• Exercise materials
════════
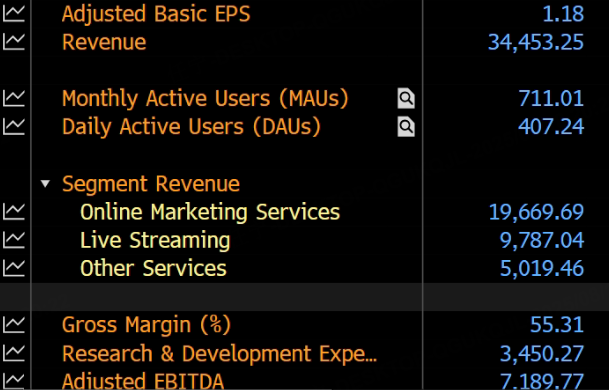Screen dimensions: 609x390
Task: Select the Live Streaming row label
Action: [x=155, y=240]
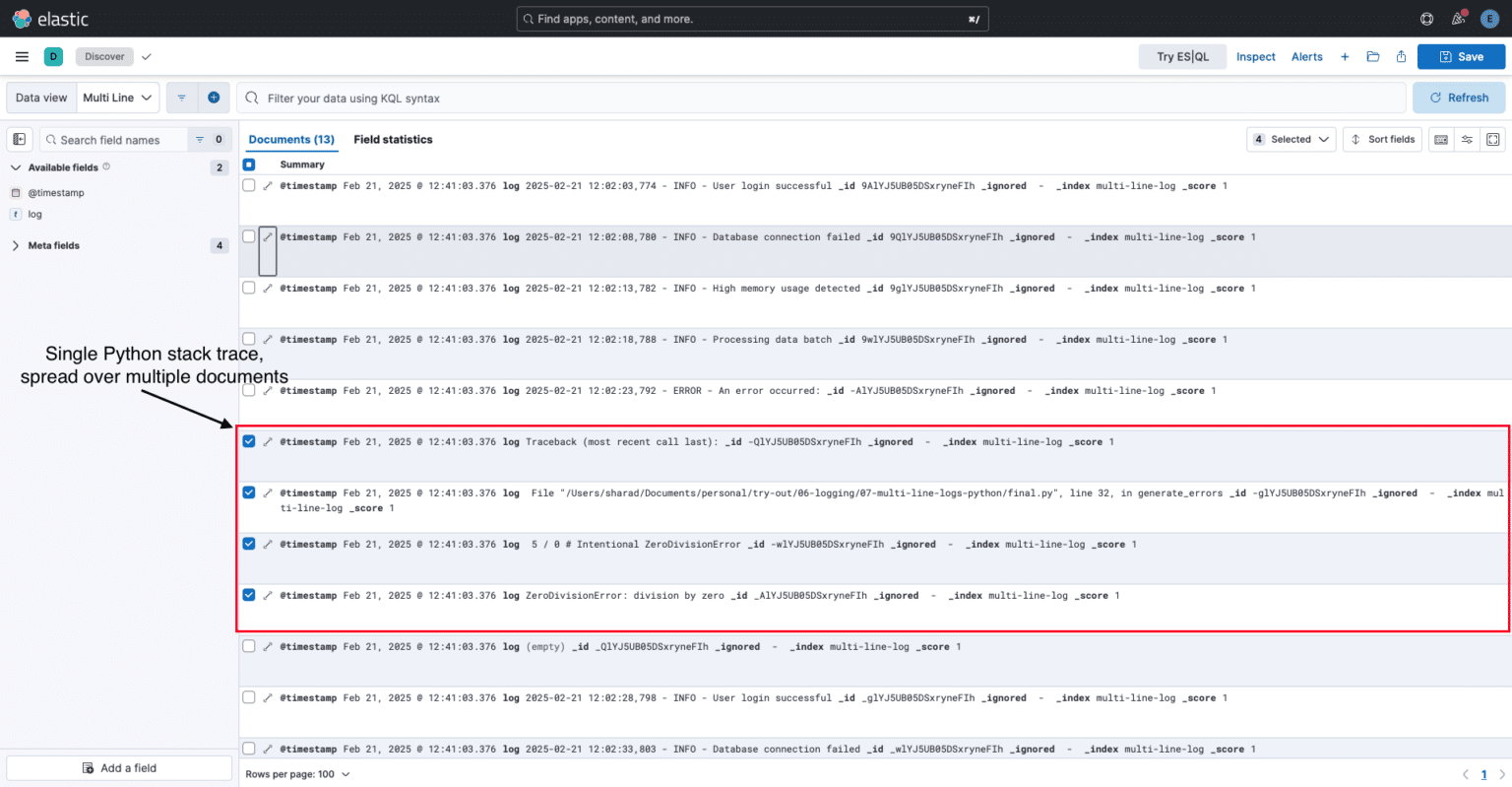Open notifications via the bell icon
This screenshot has width=1512, height=787.
1458,18
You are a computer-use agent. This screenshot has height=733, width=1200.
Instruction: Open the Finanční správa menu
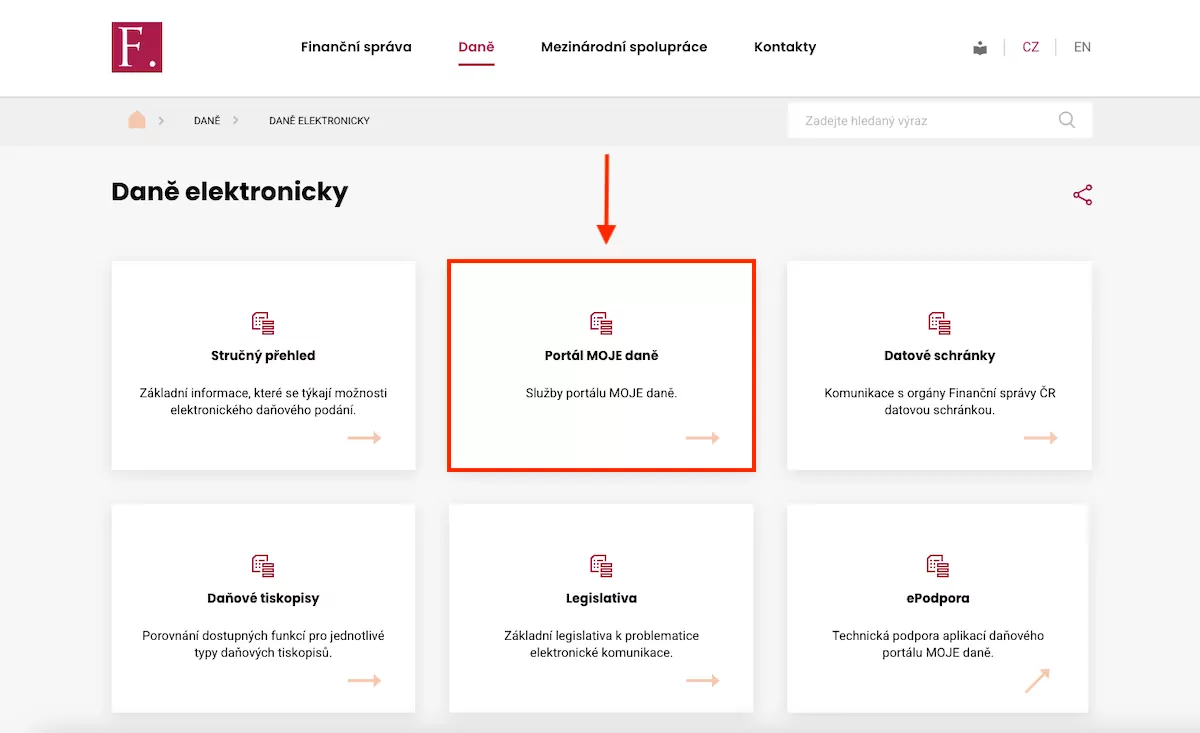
════════
• Directions
Nothing but the lines from the one holding "You are a computer-use" to the end of the entries above should be echoed, exactly and with both ends included; omit the pictures.

• Output of the task
You are a computer-use agent. This screenshot has height=733, width=1200.
Instruction: Open the Finanční správa menu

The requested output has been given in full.